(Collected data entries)
- Opening Delimiter -

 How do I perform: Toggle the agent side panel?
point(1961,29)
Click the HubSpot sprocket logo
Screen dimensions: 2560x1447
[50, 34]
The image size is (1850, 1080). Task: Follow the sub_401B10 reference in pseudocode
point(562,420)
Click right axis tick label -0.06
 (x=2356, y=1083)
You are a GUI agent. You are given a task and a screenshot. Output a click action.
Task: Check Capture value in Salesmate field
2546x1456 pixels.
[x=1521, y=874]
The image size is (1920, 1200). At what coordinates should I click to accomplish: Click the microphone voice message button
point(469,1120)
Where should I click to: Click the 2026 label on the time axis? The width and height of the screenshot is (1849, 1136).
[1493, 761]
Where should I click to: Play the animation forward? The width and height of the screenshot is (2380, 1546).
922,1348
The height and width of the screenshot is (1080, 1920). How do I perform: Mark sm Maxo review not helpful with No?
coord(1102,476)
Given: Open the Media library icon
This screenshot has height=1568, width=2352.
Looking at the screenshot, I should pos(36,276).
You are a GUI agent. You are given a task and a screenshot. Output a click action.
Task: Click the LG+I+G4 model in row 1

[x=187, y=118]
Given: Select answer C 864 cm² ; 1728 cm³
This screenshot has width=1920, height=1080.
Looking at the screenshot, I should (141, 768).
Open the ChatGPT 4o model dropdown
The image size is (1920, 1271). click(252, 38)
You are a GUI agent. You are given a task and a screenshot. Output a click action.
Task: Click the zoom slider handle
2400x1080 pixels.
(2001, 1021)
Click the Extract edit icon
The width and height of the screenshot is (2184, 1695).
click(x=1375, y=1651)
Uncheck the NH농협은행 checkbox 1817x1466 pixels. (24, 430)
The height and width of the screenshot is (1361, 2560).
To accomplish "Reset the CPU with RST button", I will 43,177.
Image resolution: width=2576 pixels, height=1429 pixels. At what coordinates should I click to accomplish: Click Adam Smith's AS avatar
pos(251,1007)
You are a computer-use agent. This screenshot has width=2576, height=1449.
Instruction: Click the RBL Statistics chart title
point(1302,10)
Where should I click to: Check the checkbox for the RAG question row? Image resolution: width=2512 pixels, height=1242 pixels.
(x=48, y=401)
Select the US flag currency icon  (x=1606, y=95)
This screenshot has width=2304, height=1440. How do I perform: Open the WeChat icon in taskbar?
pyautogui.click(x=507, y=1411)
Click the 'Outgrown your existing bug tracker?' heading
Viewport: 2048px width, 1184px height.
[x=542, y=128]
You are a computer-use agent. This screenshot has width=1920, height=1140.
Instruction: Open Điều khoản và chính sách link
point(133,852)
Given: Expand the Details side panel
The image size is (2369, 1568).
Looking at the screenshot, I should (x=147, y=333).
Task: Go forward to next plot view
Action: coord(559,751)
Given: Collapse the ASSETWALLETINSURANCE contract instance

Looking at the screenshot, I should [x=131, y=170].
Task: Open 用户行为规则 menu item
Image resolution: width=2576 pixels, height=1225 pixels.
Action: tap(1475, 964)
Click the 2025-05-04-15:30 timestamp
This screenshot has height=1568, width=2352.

- Closing Delimiter -

[AIM OF THE EXERCISE] Your job is to write out the data exactly as it stands.

[TASK RESULT]
 How do I perform: Toggle the agent side panel?
point(1961,29)
Click the HubSpot sprocket logo
Screen dimensions: 2560x1447
[50, 34]
The image size is (1850, 1080). Task: Follow the sub_401B10 reference in pseudocode
point(562,420)
Click right axis tick label -0.06
 (x=2356, y=1083)
You are a GUI agent. You are given a task and a screenshot. Output a click action.
Task: Check Capture value in Salesmate field
2546x1456 pixels.
[x=1521, y=874]
The image size is (1920, 1200). At what coordinates should I click to accomplish: Click the microphone voice message button
point(469,1120)
Where should I click to: Click the 2026 label on the time axis? The width and height of the screenshot is (1849, 1136).
[1493, 761]
Where should I click to: Play the animation forward? The width and height of the screenshot is (2380, 1546).
922,1348
The height and width of the screenshot is (1080, 1920). How do I perform: Mark sm Maxo review not helpful with No?
coord(1102,476)
Given: Open the Media library icon
This screenshot has height=1568, width=2352.
Looking at the screenshot, I should pos(36,276).
You are a GUI agent. You are given a task and a screenshot. Output a click action.
Task: Click the LG+I+G4 model in row 1

[x=187, y=118]
Given: Select answer C 864 cm² ; 1728 cm³
This screenshot has width=1920, height=1080.
Looking at the screenshot, I should (141, 768).
Open the ChatGPT 4o model dropdown
The image size is (1920, 1271). click(252, 38)
You are a GUI agent. You are given a task and a screenshot. Output a click action.
Task: Click the zoom slider handle
2400x1080 pixels.
(2001, 1021)
Click the Extract edit icon
The width and height of the screenshot is (2184, 1695).
click(x=1375, y=1651)
Uncheck the NH농협은행 checkbox 1817x1466 pixels. (24, 430)
The height and width of the screenshot is (1361, 2560).
To accomplish "Reset the CPU with RST button", I will 43,177.
Image resolution: width=2576 pixels, height=1429 pixels. At what coordinates should I click to accomplish: Click Adam Smith's AS avatar
pos(251,1007)
You are a computer-use agent. This screenshot has width=2576, height=1449.
Instruction: Click the RBL Statistics chart title
point(1302,10)
Where should I click to: Check the checkbox for the RAG question row? Image resolution: width=2512 pixels, height=1242 pixels.
(x=48, y=401)
Select the US flag currency icon  (x=1606, y=95)
This screenshot has width=2304, height=1440. How do I perform: Open the WeChat icon in taskbar?
pyautogui.click(x=507, y=1411)
Click the 'Outgrown your existing bug tracker?' heading
Viewport: 2048px width, 1184px height.
[x=542, y=128]
You are a computer-use agent. This screenshot has width=1920, height=1140.
Instruction: Open Điều khoản và chính sách link
point(133,852)
Given: Expand the Details side panel
The image size is (2369, 1568).
Looking at the screenshot, I should (x=147, y=333).
Task: Go forward to next plot view
Action: coord(559,751)
Given: Collapse the ASSETWALLETINSURANCE contract instance

Looking at the screenshot, I should [x=131, y=170].
Task: Open 用户行为规则 menu item
Image resolution: width=2576 pixels, height=1225 pixels.
Action: tap(1475, 964)
Click the 2025-05-04-15:30 timestamp
This screenshot has height=1568, width=2352.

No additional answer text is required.